Una raffica di rovesci e temporali colpirà dalla mattinata di domenica la Francia orientale e dal tardo pomeriggio Piemonte, Valle d'Aosta, ovest Lombardia e Liguria. Lunedì il fronte si estenderà dal Triveneto alle regioni centrali, mentre sul nord-ovest il tempo andrà migliorando. Il sole resiste al meridione, ma martedì potrebbe oscurarsi.
Nessuna catastrofe in arrivo, nessun drammatico evento alluvionale è previsto sulle regioni settentrionali ma tra domenica e lunedì non mancheranno forti temporali, locali grandinate, raffiche di vento e un sensibile calo della temperatura. Il mare risulterà molto mosso, i torrenti in montagna potranno gonfiarsi rapidamente e ai campeggiatori raccomandiamo la massima prudenza così come agli escursionisti.
Per morire non occorre un alluvione, basta solo un po’ di imprudenza, di sottovalutazione dei fatti, per questo si diramano gli avvisi di allerta. Saremo qui a ribadirlo anche lunedì, anche se non si verificasse alcun temporale e non cadesse nemmeno una goccia d’acqua.
Ma non solo il nord dovrà prestare attenzione ai temporali: lunedì i fenomeni, per quanto meno diffusi potranno coinvolgere parzialmente anche le regioni centrali: se la coda della depressione “Lucky Storm” ha colpito con simile veemenza la Brianza, ci chiediamo se singoli episodi, magari circoscritti nel tempo e nello spazio, non possano comunque creare problemi anche sul Lazio, sulla Toscana, sull’Umbria e sulle Marche, dove invitiamo a non sottovalutare le avvisaglie di temporale.

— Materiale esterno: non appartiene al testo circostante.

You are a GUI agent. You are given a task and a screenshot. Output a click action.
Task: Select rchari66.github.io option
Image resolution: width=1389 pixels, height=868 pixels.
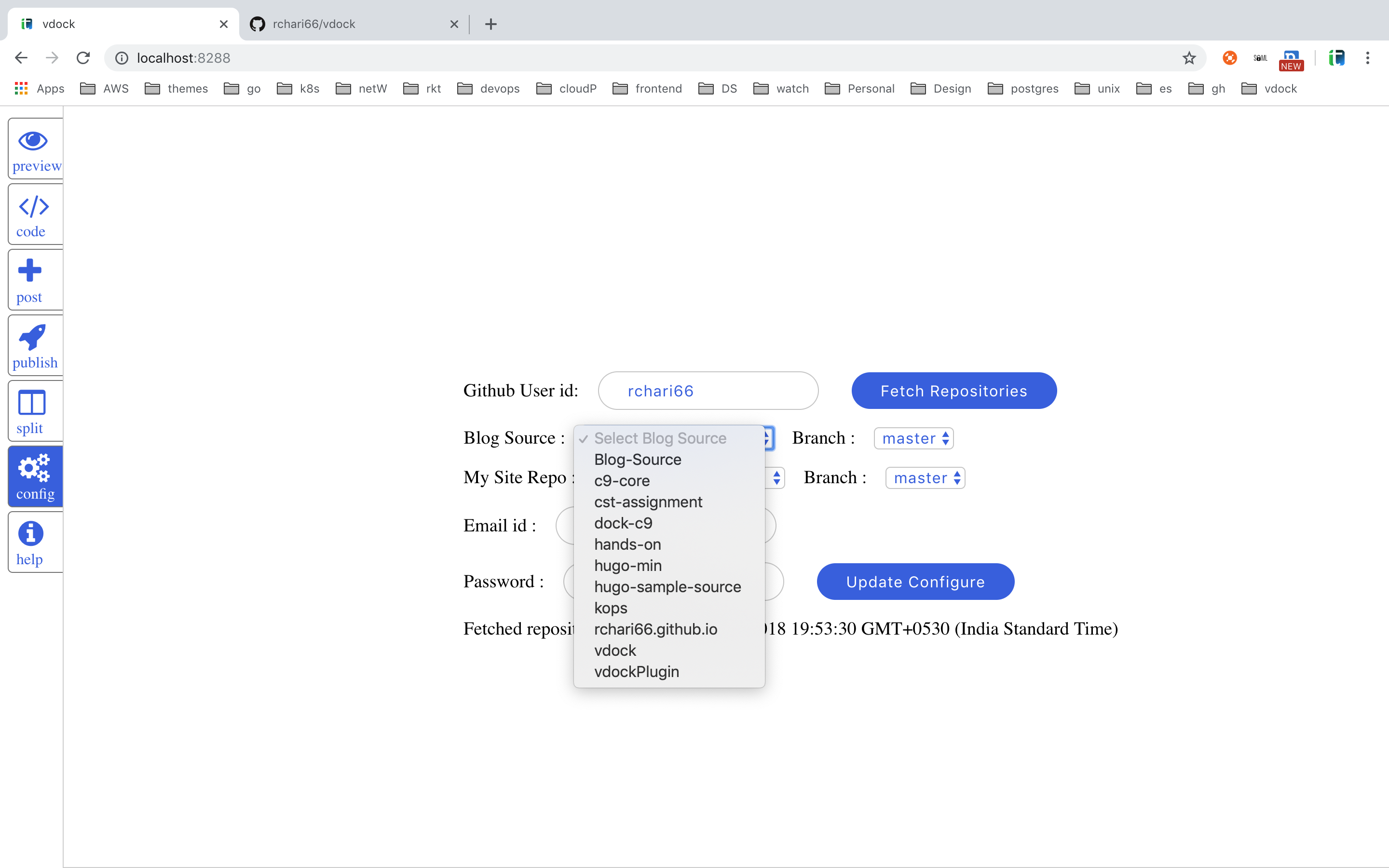(655, 629)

Addirittura le ultimissime elaborazioni prevedono anche per il sud un temporaneo peggioramento temporalesco nella giornata di martedì, ma sarà necessario riparlarne.
Comunque il sabato trascorrerà ben soleggiato al centro-sud e complessivamente anche sulle pianure del nord, mentre una nuvolaglia più o meno compatta si andrà a collocare sulle Alpi, specie quelle occidentali e come al solito si avranno annuvolamenti sulle coste liguri e toscane per il richiamo di venti meridionali.
Farà caldo quasi ovunque nel pomeriggio ma non si toccheranno punte record.
Domani, come anticipato nei titoli, ecco i temporali spuntare dal mattino sulla Savoia e sulla regione Rodano-Alpi, coinvolgendo anche la Costa Azzurra. Nel tardo pomeriggio toccherà al nord-ovest italiano.
La prossima settimana il nord vivrà probabilmente una nuova fase perturbata a partire da giovedì.